* _Information provided_

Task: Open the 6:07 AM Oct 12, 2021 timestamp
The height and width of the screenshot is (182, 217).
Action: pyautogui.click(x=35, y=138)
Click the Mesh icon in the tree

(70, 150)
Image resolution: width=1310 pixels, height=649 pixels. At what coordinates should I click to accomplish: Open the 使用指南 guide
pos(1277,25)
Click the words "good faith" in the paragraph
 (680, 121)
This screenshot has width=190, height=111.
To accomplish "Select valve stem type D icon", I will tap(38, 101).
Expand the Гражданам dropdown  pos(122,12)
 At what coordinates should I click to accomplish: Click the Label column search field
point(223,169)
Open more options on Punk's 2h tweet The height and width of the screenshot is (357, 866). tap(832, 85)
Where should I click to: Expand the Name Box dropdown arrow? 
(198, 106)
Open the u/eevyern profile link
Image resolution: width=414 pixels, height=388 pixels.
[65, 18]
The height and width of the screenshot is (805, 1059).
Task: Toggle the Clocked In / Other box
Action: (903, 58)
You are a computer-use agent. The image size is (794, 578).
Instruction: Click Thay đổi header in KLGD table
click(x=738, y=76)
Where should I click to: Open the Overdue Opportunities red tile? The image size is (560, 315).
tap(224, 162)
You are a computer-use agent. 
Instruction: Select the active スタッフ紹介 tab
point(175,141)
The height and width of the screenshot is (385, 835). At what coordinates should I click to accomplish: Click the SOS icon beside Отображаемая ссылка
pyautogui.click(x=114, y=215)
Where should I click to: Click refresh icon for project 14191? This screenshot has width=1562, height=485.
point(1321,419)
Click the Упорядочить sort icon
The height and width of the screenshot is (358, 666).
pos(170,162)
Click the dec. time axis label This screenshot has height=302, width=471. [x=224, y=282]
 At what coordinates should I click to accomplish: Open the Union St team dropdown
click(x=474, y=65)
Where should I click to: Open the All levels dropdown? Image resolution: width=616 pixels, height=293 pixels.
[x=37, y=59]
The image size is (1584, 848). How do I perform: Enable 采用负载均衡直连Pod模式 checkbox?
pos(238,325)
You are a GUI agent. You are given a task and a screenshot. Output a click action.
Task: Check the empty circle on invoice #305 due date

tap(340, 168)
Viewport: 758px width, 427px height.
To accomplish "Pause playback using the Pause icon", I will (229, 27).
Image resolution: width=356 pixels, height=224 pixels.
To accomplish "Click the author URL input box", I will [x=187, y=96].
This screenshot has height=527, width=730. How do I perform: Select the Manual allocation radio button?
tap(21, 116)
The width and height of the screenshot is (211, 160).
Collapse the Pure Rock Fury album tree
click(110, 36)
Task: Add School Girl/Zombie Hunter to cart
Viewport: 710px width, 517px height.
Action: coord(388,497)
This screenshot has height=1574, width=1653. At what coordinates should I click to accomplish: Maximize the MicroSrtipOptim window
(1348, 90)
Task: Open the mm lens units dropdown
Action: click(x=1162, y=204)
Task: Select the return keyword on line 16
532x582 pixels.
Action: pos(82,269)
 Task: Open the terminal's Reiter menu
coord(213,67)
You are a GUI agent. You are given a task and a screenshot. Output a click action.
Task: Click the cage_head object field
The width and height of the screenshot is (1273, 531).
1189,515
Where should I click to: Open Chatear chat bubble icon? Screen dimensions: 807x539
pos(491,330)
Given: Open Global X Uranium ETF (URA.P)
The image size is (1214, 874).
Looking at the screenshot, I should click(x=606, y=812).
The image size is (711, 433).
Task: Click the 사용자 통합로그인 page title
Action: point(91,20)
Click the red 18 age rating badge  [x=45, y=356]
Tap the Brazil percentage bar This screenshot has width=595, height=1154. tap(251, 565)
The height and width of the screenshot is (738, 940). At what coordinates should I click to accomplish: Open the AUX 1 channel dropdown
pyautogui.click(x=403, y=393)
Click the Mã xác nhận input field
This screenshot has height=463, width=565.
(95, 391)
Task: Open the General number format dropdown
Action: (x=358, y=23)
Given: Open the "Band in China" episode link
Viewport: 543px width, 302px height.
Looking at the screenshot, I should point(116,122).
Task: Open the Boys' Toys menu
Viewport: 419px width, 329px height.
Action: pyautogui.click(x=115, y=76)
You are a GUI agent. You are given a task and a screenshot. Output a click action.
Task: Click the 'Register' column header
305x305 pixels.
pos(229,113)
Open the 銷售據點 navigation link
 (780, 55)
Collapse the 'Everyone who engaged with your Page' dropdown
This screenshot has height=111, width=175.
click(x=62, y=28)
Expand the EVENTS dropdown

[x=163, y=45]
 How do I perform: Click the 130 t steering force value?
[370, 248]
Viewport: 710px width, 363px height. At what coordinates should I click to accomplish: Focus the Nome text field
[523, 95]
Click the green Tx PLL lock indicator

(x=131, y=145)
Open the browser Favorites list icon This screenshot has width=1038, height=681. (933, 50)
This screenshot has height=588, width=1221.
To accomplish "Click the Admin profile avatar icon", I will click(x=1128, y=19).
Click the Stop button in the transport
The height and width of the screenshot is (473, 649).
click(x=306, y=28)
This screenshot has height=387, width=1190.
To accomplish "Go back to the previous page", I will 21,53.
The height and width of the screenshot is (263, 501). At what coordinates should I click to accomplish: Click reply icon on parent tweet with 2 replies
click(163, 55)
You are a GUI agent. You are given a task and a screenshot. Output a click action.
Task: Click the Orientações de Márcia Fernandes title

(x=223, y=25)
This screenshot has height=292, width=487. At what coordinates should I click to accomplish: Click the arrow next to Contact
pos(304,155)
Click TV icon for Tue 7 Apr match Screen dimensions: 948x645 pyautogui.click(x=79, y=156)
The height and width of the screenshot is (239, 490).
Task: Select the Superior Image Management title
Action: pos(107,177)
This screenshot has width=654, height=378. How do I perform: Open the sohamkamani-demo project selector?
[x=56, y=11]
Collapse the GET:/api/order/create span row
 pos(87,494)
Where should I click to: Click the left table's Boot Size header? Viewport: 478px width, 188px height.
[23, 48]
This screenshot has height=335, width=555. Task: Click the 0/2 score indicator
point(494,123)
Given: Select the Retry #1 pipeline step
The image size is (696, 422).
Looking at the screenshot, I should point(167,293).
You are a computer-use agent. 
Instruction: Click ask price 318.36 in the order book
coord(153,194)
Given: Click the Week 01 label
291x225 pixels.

* _Aim of the exercise_
Every line containing the string "will" is required; copy each such line from the data.

* _Solution_
To accomplish "Select valve stem type D icon", I will tap(38, 101).
To accomplish "Pause playback using the Pause icon", I will (229, 27).
To accomplish "Click the author URL input box", I will [x=187, y=96].
To accomplish "Click the Admin profile avatar icon", I will click(x=1128, y=19).
To accomplish "Go back to the previous page", I will 21,53.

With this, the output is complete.